What you are asked to do ▸ Taking the line with "Where should I click to: Focus" as the first and the line with "You are a computer-use agent. Image" as the last, set down exactly every line in that range from the entries below, and no more.

Records from a dataset ▸
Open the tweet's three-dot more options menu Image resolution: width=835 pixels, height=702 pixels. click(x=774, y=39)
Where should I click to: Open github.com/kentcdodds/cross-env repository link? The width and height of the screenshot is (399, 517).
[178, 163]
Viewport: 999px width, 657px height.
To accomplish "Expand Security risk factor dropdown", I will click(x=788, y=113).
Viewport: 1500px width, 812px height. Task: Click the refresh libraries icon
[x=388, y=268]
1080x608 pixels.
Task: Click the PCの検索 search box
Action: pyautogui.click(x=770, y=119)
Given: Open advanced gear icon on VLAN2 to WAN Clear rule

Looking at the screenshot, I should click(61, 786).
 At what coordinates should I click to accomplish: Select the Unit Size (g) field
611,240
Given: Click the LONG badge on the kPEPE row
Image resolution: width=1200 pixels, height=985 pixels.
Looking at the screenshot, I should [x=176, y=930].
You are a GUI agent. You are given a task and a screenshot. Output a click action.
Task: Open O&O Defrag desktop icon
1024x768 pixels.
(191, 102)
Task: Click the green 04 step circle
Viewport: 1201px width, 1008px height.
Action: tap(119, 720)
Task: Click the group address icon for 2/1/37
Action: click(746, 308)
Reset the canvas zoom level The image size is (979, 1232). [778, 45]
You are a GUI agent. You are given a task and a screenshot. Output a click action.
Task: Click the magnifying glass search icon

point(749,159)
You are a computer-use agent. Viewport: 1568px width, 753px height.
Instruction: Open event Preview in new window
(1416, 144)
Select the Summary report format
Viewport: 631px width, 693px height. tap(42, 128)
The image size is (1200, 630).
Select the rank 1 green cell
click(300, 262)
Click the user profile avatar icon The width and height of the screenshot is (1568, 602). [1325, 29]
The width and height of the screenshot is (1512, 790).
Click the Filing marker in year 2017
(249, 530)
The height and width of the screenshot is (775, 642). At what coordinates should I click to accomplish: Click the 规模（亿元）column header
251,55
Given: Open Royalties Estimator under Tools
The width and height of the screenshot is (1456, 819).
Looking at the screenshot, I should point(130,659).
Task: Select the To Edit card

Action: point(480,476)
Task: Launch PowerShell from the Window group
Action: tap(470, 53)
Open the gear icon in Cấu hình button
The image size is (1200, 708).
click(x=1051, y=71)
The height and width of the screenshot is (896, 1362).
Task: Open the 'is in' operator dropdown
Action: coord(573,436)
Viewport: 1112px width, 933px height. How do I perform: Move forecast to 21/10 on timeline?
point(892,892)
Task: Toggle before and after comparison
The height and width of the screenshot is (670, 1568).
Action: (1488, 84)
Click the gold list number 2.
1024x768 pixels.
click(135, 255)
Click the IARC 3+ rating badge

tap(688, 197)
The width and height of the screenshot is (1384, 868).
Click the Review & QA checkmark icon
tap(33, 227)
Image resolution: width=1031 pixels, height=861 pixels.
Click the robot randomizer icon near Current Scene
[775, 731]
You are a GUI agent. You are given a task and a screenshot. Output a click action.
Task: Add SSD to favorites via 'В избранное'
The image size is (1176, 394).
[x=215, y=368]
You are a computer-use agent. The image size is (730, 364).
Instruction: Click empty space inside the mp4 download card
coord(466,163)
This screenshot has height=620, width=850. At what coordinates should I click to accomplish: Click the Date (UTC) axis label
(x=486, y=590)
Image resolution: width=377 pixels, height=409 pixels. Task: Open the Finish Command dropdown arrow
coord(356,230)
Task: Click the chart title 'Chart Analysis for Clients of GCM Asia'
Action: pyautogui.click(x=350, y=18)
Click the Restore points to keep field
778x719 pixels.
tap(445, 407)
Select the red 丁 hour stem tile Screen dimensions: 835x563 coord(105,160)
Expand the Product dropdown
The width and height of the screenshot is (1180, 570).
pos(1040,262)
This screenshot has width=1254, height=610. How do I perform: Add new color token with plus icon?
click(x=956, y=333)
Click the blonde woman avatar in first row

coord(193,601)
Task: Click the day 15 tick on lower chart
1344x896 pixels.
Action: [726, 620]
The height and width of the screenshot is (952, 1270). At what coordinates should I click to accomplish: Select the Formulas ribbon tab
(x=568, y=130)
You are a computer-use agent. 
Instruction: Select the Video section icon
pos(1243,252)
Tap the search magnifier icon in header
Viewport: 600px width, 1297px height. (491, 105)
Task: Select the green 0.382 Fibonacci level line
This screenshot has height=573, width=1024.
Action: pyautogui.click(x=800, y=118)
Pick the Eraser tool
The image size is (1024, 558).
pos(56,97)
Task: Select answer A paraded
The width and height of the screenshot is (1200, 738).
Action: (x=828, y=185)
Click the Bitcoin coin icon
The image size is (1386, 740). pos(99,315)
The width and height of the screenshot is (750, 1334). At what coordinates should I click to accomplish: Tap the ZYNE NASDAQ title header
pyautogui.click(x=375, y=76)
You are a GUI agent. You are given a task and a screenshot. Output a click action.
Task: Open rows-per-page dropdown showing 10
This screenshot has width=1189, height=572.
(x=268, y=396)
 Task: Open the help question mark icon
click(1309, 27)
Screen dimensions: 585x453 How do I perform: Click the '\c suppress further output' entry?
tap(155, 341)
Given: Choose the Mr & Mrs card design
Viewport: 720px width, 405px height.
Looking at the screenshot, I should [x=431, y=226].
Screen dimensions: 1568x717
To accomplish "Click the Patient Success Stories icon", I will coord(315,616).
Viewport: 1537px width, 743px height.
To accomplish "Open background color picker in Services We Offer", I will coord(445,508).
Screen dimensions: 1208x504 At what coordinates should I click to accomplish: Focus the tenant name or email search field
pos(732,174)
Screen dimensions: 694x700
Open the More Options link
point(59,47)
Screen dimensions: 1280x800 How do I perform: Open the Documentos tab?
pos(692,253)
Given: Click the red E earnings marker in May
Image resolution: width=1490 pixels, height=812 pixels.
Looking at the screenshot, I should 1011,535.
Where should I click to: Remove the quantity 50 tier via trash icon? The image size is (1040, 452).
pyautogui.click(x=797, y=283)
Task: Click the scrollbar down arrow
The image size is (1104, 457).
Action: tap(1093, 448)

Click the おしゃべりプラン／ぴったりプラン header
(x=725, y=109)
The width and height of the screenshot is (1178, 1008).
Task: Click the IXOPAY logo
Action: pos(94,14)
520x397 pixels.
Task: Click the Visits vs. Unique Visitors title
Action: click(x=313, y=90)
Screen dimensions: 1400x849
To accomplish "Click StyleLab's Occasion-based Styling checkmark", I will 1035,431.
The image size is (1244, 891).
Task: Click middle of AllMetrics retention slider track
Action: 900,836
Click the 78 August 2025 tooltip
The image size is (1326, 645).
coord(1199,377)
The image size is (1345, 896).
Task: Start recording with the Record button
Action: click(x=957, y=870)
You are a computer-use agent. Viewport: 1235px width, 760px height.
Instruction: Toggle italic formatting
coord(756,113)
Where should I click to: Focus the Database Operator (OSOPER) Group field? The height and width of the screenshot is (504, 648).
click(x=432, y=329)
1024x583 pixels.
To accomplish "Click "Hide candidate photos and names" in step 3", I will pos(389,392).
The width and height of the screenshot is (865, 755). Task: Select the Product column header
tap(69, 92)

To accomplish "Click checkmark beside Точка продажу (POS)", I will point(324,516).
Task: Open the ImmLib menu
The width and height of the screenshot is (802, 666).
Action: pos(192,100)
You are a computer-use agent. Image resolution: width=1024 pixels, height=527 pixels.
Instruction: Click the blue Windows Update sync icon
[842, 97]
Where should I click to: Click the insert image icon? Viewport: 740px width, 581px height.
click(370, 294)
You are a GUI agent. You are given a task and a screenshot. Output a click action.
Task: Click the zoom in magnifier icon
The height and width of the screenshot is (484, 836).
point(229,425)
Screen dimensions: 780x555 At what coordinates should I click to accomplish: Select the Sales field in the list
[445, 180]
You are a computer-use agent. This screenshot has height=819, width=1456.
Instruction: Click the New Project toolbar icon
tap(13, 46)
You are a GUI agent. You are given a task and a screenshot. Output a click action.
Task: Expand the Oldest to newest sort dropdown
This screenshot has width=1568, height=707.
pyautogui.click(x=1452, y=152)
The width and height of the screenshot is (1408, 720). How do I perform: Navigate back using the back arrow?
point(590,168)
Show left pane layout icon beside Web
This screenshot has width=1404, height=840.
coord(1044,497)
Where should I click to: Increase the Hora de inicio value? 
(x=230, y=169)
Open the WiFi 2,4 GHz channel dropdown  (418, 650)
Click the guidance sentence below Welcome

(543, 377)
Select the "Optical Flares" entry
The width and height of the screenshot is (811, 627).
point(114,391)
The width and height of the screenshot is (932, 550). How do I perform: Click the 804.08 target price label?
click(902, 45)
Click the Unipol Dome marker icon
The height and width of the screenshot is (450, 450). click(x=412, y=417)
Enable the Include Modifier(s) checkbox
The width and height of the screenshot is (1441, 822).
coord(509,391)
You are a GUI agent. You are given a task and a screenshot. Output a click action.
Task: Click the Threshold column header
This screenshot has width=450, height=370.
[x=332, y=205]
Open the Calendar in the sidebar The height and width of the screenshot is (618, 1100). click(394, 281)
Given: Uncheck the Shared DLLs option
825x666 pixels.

Written response ▸
Where should I click to: Focus the Database Operator (OSOPER) Group field? The height and width of the screenshot is (504, 648).
click(x=432, y=329)
1024x583 pixels.
To accomplish "Click "Hide candidate photos and names" in step 3", I will pos(389,392).
The width and height of the screenshot is (865, 755). Task: Select the Product column header
tap(69, 92)

To accomplish "Click checkmark beside Точка продажу (POS)", I will point(324,516).
Task: Open the ImmLib menu
The width and height of the screenshot is (802, 666).
Action: pos(192,100)
You are a computer-use agent. Image resolution: width=1024 pixels, height=527 pixels.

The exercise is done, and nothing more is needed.